▸ Yapılacak Çalışma:
[a] TTYD metninde "Türkiye Turizm Yatırımcıları" sözleriyle başlayan bölümü, "kişiye istihdam sağladı." sözleri de dahil olmak üzere, hiç değiştirmeden kopyalayın.
[b] TTYD metninde adının yanında "Başkan Yardımcısı" unvanı yazan herkesi sıralayın.

Türkiye Turizm Yatırımcıları Derneği (TTYD) 1988 yılında o günlerde turizmi ateşleyen çok cesur yatırımcılar tarafından kuruldu. Bugün üye sayısı turizmin belkemiğini oluşturan 400 şirketi temsil eden yaklaşık 150’ye ulaştı.
Bu üyeler bugüne kadar 65 milyar dolarlık yatırım yaptı. 36 yılda toplamda 130 milyon kişiye istihdam sağladı.
Bu üyeler Türkiye’nin 35’in üzerinde ilinde ve 18 ülkede 70’in üzerinde yatırımı bulunuyor.
İşte böyle büyük bir kurumun başkanlığını yürüten Oya Narin ile bir araya geldik. Başkan Narin’in ile birlikte Ali Güreli (Başkan Yardımcısı), Naile Göçen (Başkan Yardımcısı), Mehmet Tevfik Nane (Başkan Yardımcısı), Şerife Bilgili Ercantürk (Başkan Yardımcısı), Hale Altan’da (Genel Sekreter) bu buluşmaya katıldı.
Oya Narin buluşmada turizmde dönüşüm projesinden bahsetti ve önümüzdeki günlerde önemli raporlar açıklayacaklarını vurguladı ve bugüne ilişkin şu önemli mesajları verdi:
. Turizm tesislerinde 5 yıldız otellerin aşırı yoğunluğu dengelenmeli. Buradaki en kritik unsur, bizim fiyatlarımızı aşağıya indiren ters piramit. Aslında düz piramit olması gerekiyor.
. 5 yıldızlı otellerin arzının az olup 4, 3, 2, 1 yıldızlı olanların onların fiyatı yukarıya doğru itmesi gerekiyor. Bizde ise tesislerimizin büyük çoğunluğu 5 yıldızlı olduğu için fiyat baskısı oluşuyor.
. Dolayısıyla bizim bunu TTYD Dönüşüm Raporu’nda da sunacağımız gibi aynı İspanya, Fransa, İtalya gibi düz piramit konumuna dönüştürmemiz gerekiyor.
. Turizmin ülke ekonomisine katkısına bakarsak; 2023’te toplam cari açığımız 45 milyar dolar oldu. Turizm sektörünün yaklaşık 56 milyar dolarlık 2023 geliri içinden toplam cari açık katkısı ise net 41.6 milyar dolar oldu.
. İstanbul’da en önemli sorunumuz trafik. Örneğin kruvaziyerde bunu yaşıyoruz. Galataport’tan çok iyi hizmet alıyor olmaların rağmen, Sultanahmet ve eski İstanbul’a varış trafik sorunları nedeniyle yığılmalar turistleri küstürüyor. Bu nedenle daha çok Kuşadası ve Yunan adalarına gelip İstanbul’a gelmemeyi tercih eden kurvaziyer hatları var.

▸ Verilen Veriler:
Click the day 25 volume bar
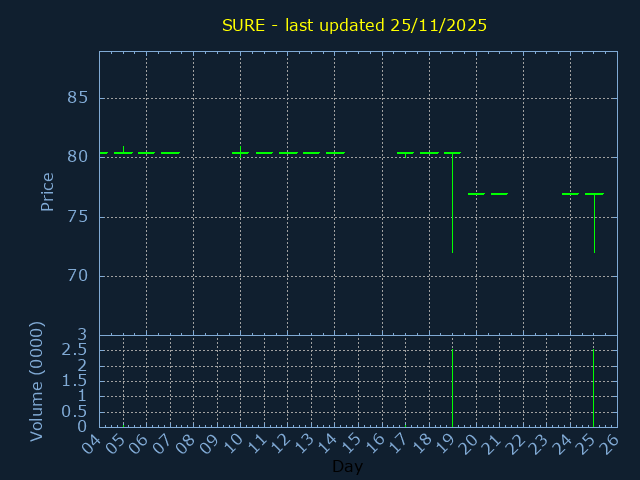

▸ Tamamlanan Çalışma:
[a]
Türkiye Turizm Yatırımcıları Derneği (TTYD) 1988 yılında o günlerde turizmi ateşleyen çok cesur yatırımcılar tarafından kuruldu. Bugün üye sayısı turizmin belkemiğini oluşturan 400 şirketi temsil eden yaklaşık 150’ye ulaştı.
Bu üyeler bugüne kadar 65 milyar dolarlık yatırım yaptı. 36 yılda toplamda 130 milyon kişiye istihdam sağladı.

[b]
Ali Güreli
Naile Göçen
Mehmet Tevfik Nane
Şerife Bilgili Ercantürk